EXTRACTED TEXT section start

During the June 5 edition of Greasy Tracks, one of Stanley’s concert recordings was featured as part of an extensive spotlight on Tim Buckley.
Click here to check out an archive of the program, while a playlist is here.
Captured during a three-night run at the Carousel Ballroom in San Francisco where he was on the bill with Booker T and the MGs and It’s A Beautiful Day, Buckley and his bandmates were in superb form when they were recorded by Stanley June 15-16, 1968.
Buckley was in a stylistic transition at the time and decidedly more jazzy in his sound as evidenced by this stand at the Carousel which has been released as Tim Buckley Merry-Go-Round at The Carousel, part of the on-going Bear’s Sonic Journals series.
The program included interviews with Owsley’s son, Starfinder Stanley who is president of the Owsley Stanley Foundation; OSF board member Hawk, who served as executive producer of the Buckley release; bassist John Miller who was part of Buckley’s band at the time; lyricist Larry Beckett who worked extensively on Buckley’s first two releases; and Tim Buckley scholar, Pat Thomas.
In addition to tracking through the live release, there will be music from across Buckley’s career which was cut short in 1975 when he died of an overdose at the age of 28.
The Owsley Stanley Foundation is endeavoring to preserve Bear’s archive of more than 1,300 live concert soundboard recordings from the 1960s through the 1980s by 80-plus acts running the gamut from The Grateful Dead and Miles Davis to Johnny Cash and the Jefferson Airplane.
Check out another featured release by the foundation, Johnny Cash At The Carousel Ballroom April 24, 1968, by clicking here
The May 15 edition of Greasy Tracks focused on the career of Steve Cropper, and included an interview with the legendary guitarist as well as tracks from his just-released Fire It Up (Provogue Records).

EXTRACTED TEXT section end

ASSIGNED TASK 1:
Can you reproduce the Greasy Tracks piece starting with "In addition to" and going on through "the Jefferson Airplane.", swapping "Miles Davis" for "John Coltrane"?
ASSIGNED TASK 2:
Does the Greasy Tracks piece support each statement? (a) Stanley recorded Buckley at the Carousel on June 15-16, 1968. (b) Buckley died at the age of 30. (c) Bear's archive holds more than 1,300 live concert soundboard recordings.
Rely only on the Greasy Tracks piece for your answers.

RECORD EXCERPTS section start

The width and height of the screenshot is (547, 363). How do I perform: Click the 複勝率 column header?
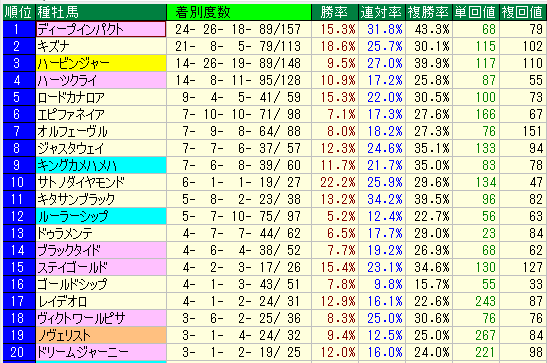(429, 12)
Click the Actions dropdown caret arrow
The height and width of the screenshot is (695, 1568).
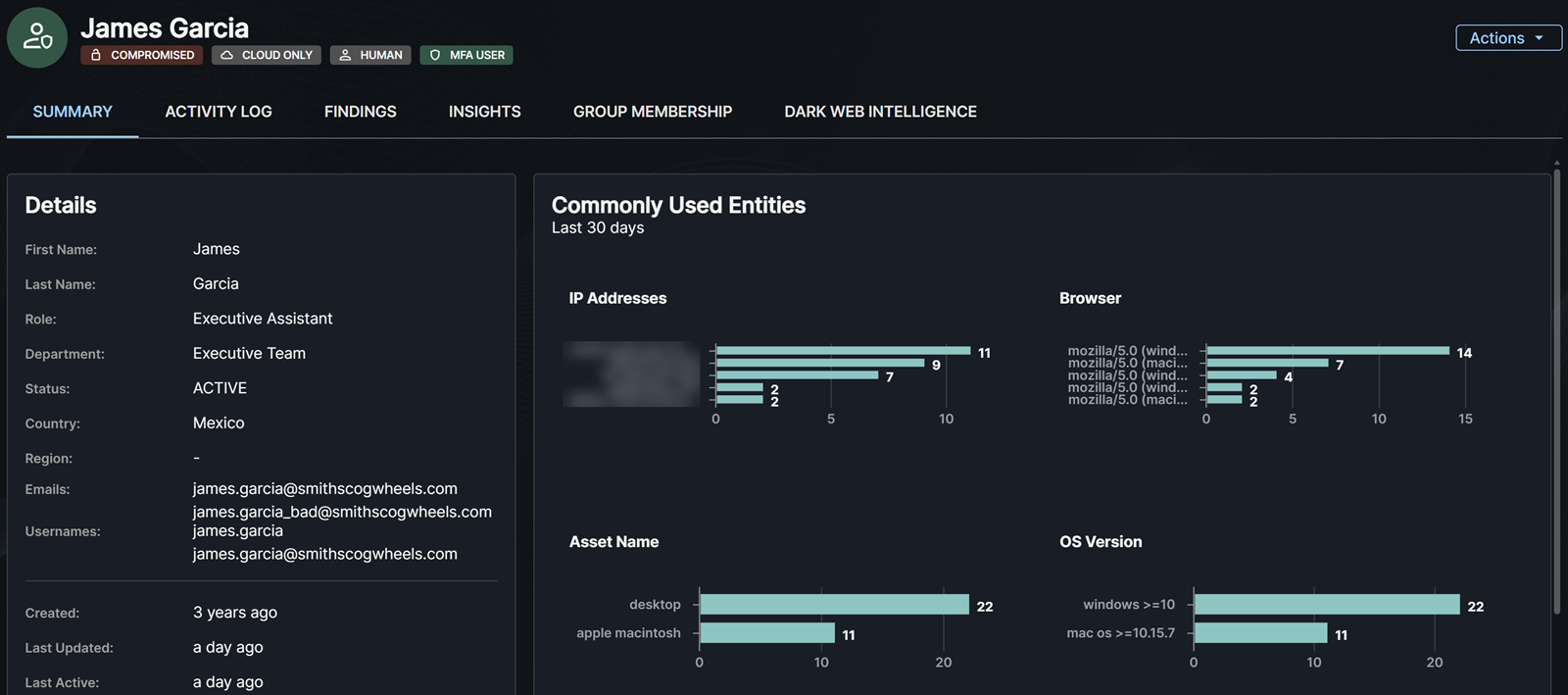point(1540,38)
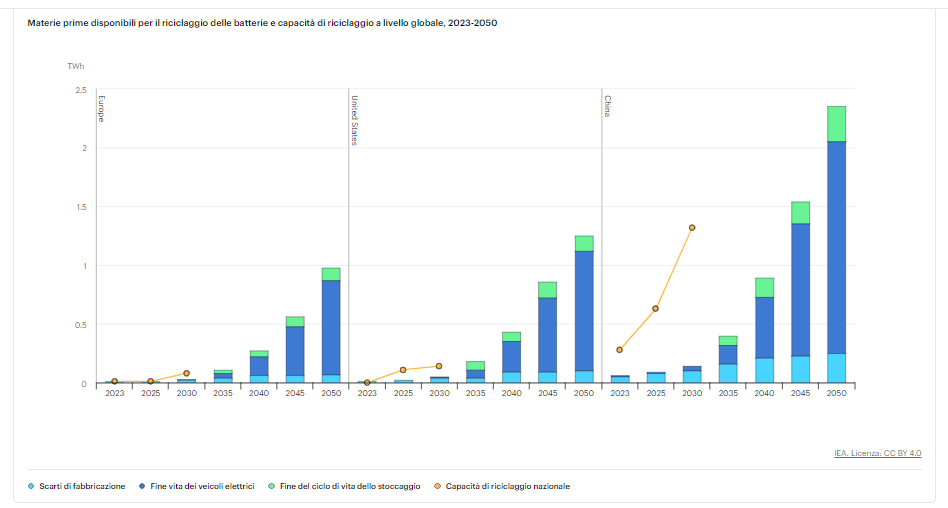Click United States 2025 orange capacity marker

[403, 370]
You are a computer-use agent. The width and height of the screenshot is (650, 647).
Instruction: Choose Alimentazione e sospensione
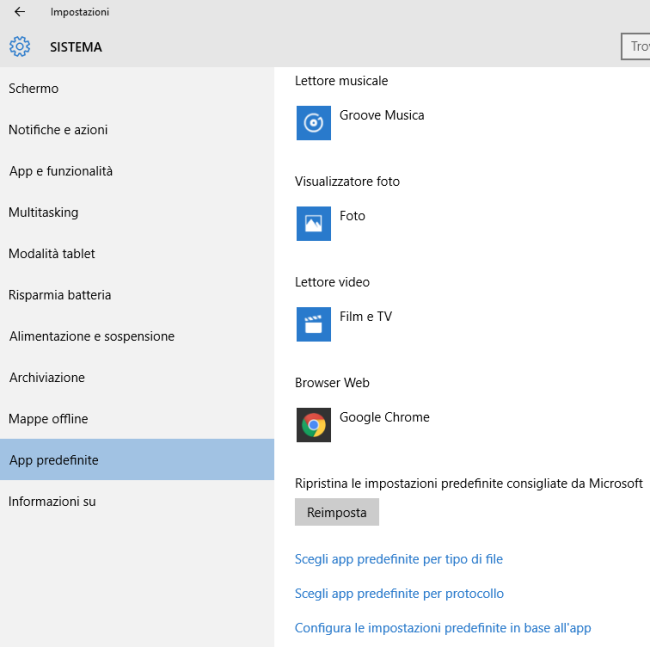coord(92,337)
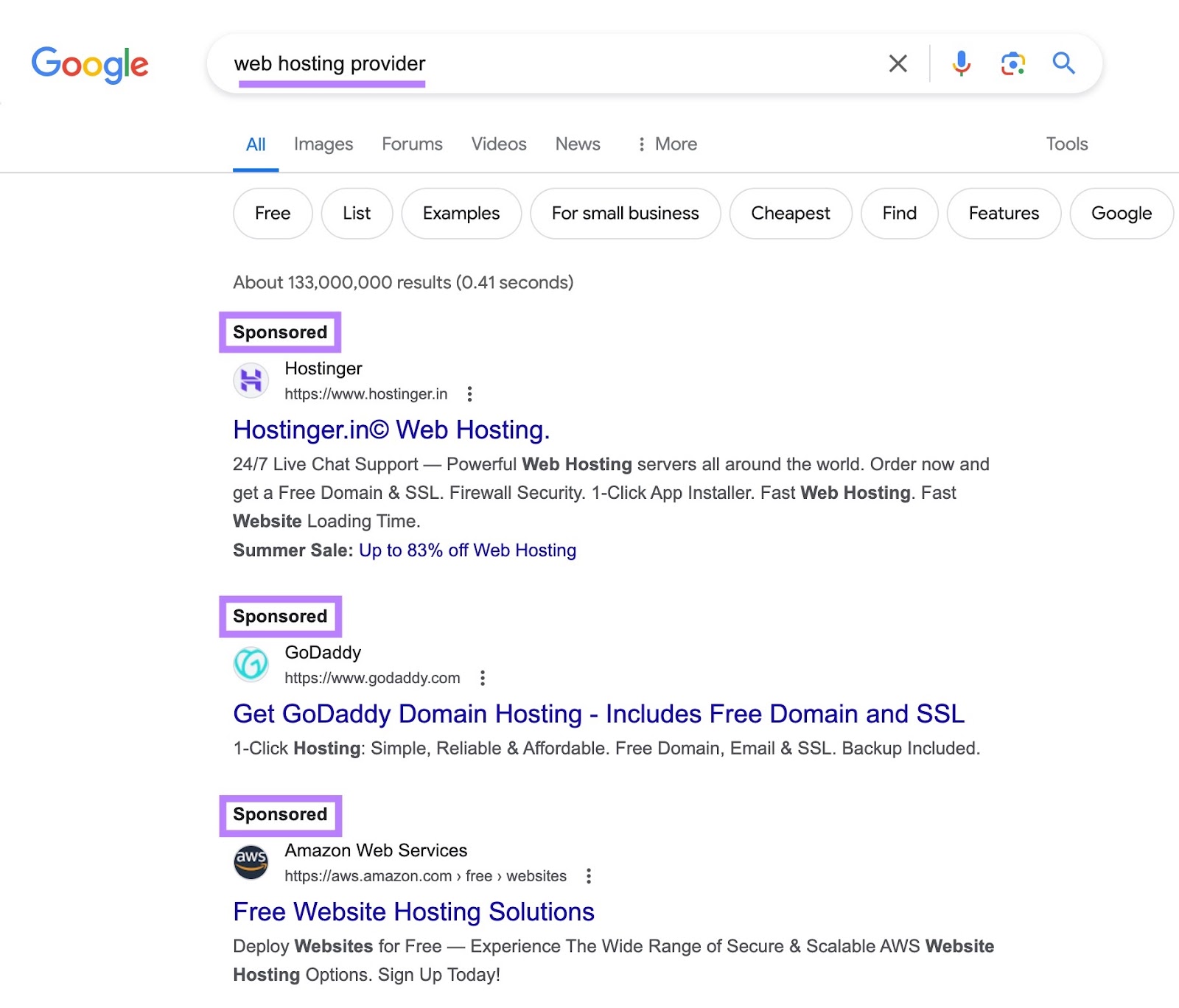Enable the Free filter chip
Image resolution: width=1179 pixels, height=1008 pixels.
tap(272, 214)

RECORD EXCERPTS section end

WRITTEN SOLUTION 1:
In addition to tracking through the live release, there will be music from across Buckley’s career which was cut short in 1975 when he died of an overdose at the age of 28.
The Owsley Stanley Foundation is endeavoring to preserve Bear’s archive of more than 1,300 live concert soundboard recordings from the 1960s through the 1980s by 80-plus acts running the gamut from The Grateful Dead and John Coltrane to Johnny Cash and the Jefferson Airplane.

WRITTEN SOLUTION 2:
(a) Yes: "recorded by Stanley June 15-16, 1968"
(b) No: "died of an overdose at the age of 28"
(c) Yes: "more than 1,300 live concert soundboard recordings"